Prima bisognerà concentrarsi sulla scelta dei candidati per le Comunali, e arginare i mal di pancia: sia a Catania che a Siracusa non sarà un gioco da ragazzi. Poi bisognerà passare alla compilazione delle liste, e anche in questo caso Schifani e i suoi assessori avranno il loro bel da fare. Il presidente, nella fattispecie, ha ottenuto da poco il controllo di Forza Italia e l’obiettivo è almeno confermare i risultati del suo predecessore, altrimenti sai che disfatta con Berlusconi… Tra riunioni di partito, convocate dall’uomo-ombra Marcello Caruso, e di coalizione resterà pochissimo tempo per affrontare i nodi della Sicilia. Metteteci in mezzo le vacanze di Pasqua (non è Sant’Agata, ma conserva una certa rilevanza) e le questioni di lana caprina (i ricorsi all’Antitrust, le cazziàte all’Anas, il Ponte sullo Stretto), è la frittata è fatta. Per tornare a discutere di leggi e di governo, al netto di eventuali ballottaggi, bisognerà aspettare la seconda metà di giugno, quando i risultati saranno in ghiaccio.

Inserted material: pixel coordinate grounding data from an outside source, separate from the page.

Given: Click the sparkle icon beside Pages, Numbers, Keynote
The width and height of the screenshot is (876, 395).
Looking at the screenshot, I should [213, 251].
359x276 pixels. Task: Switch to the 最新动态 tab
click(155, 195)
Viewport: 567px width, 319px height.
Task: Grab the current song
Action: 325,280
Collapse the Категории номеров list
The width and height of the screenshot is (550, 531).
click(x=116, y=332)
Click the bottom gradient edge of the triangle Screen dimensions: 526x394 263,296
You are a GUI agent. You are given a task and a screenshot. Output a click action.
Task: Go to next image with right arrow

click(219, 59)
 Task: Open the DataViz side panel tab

Pensate che delle numerose riforme in agenda (Forestali, Consorzi di Bonifica, Pubblica Amministrazione, Turismo: per citarne solo alcune) non si è manco iniziato a discutere. Sembra il refrain dell’esperienza Musumeci, che almeno mandò in porto quella sull’Urbanistica. Oggi l’orizzonte è addirittura più cupo. Nonostante un governatore che è un convinto “parlamentarista”; nonostante i numeri (39 deputati a 31 per la maggioranza) che implicherebbero un’accelerazione ai lavori d’aula; nonostante i disastri dei predecessori e le difficoltà dei siciliani; nonostante non ci sia più il Covid, usato a lungo come pretesto per non produrre nulla. Invece siamo ancora all’immobilismo.